* [Data extracts]
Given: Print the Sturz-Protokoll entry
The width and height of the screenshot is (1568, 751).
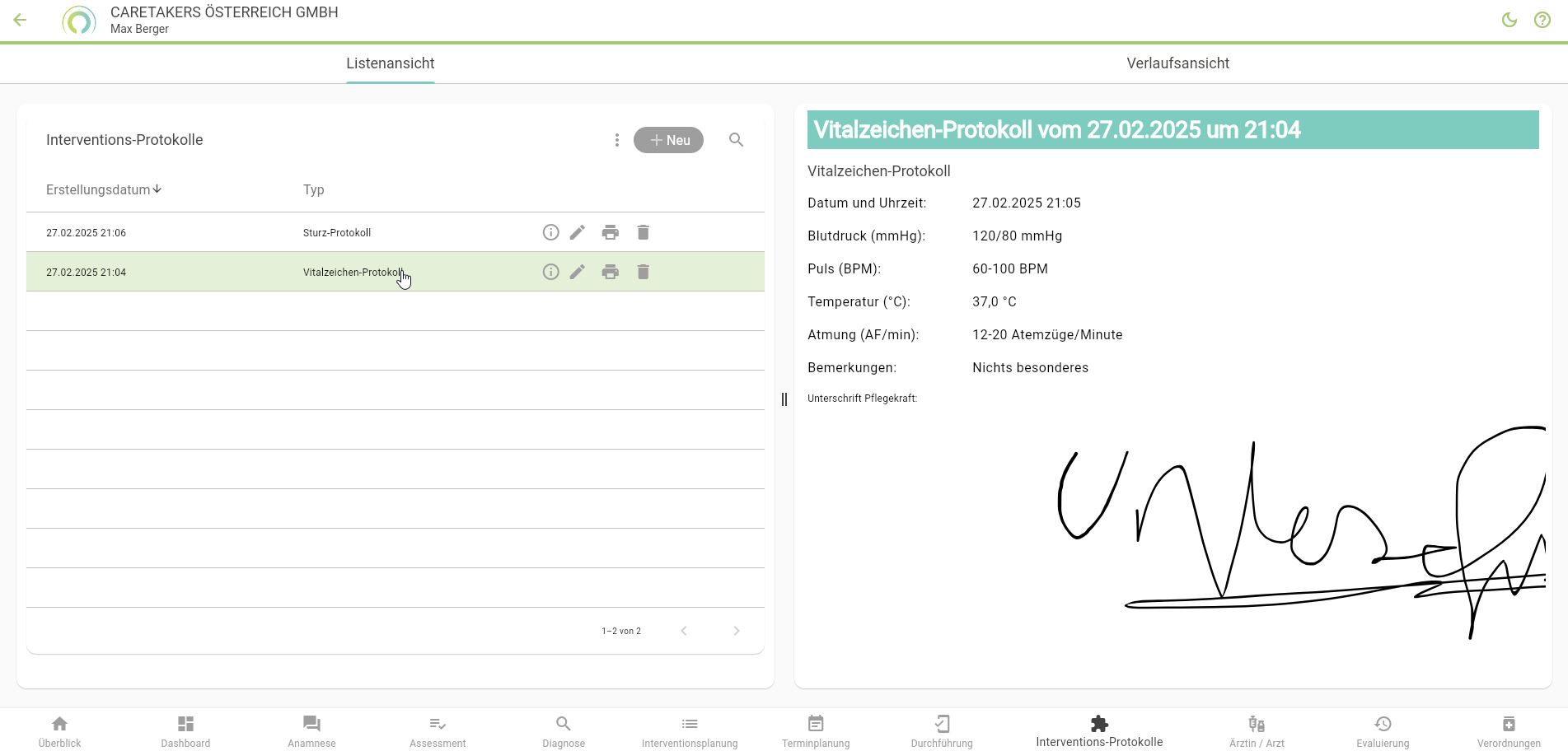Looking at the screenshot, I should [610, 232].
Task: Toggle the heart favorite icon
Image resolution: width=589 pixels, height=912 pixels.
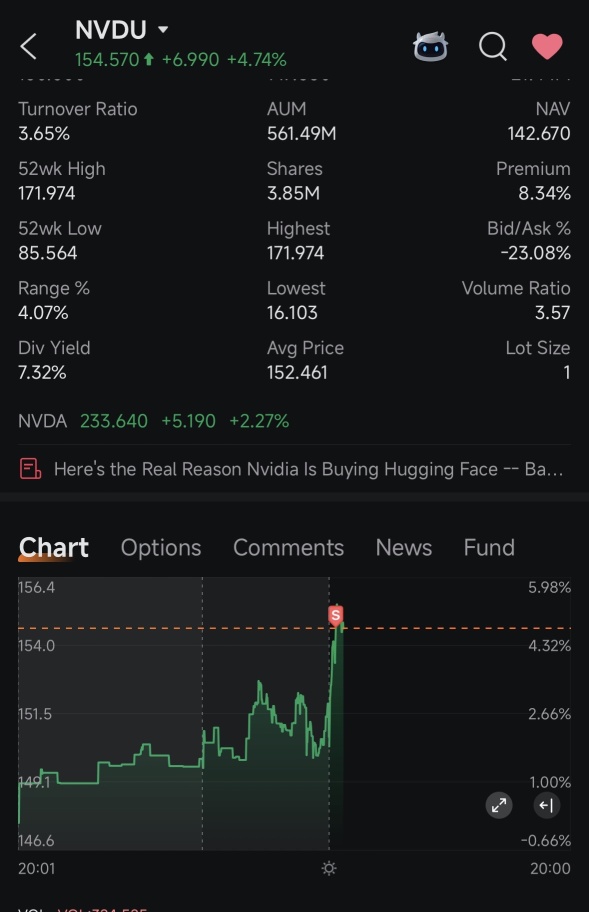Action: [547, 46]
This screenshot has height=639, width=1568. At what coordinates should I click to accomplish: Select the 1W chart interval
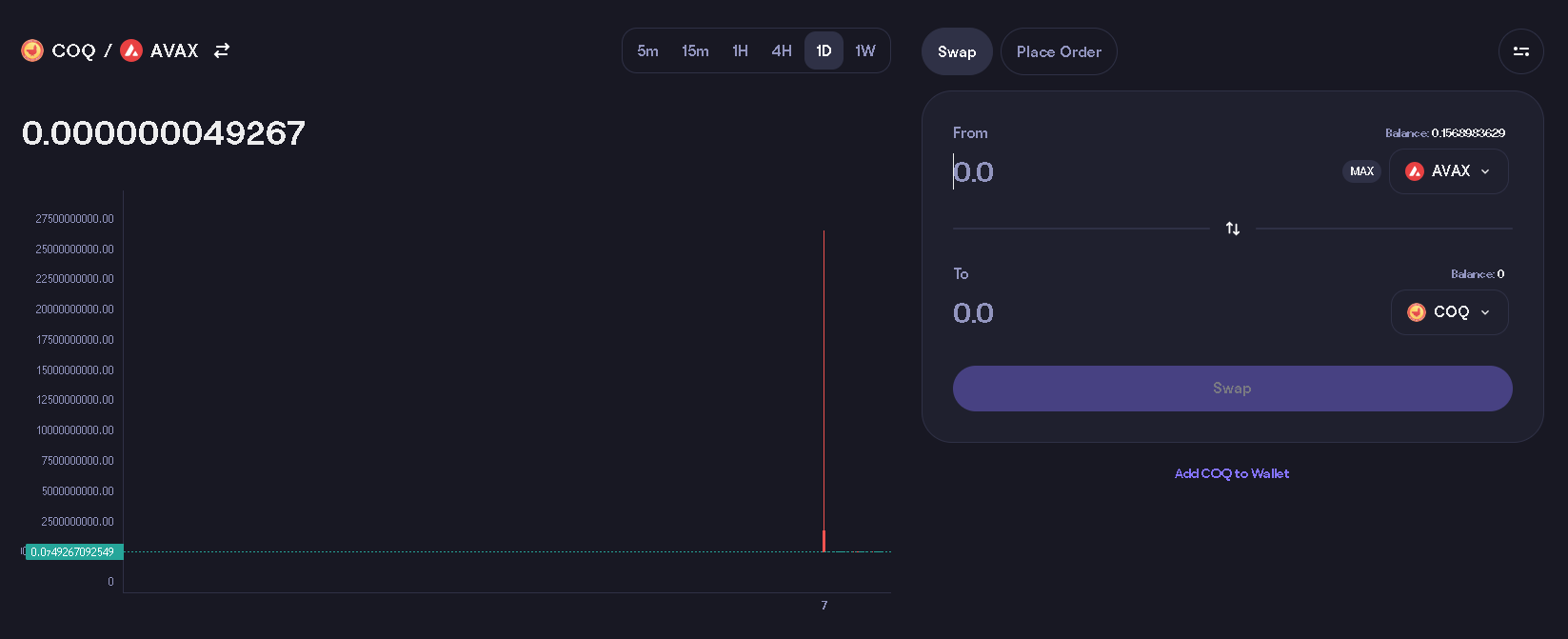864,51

* [Task goal] Output exactly, and only, the lines running from the line containing "The width and" to the last line of the entries above, omitting the pictures.

* [Solution to the problem]
The width and height of the screenshot is (1568, 751).
Looking at the screenshot, I should [610, 232].
Task: Toggle the heart favorite icon
Image resolution: width=589 pixels, height=912 pixels.
Action: [547, 46]
This screenshot has height=639, width=1568. At what coordinates should I click to accomplish: Select the 1W chart interval
864,51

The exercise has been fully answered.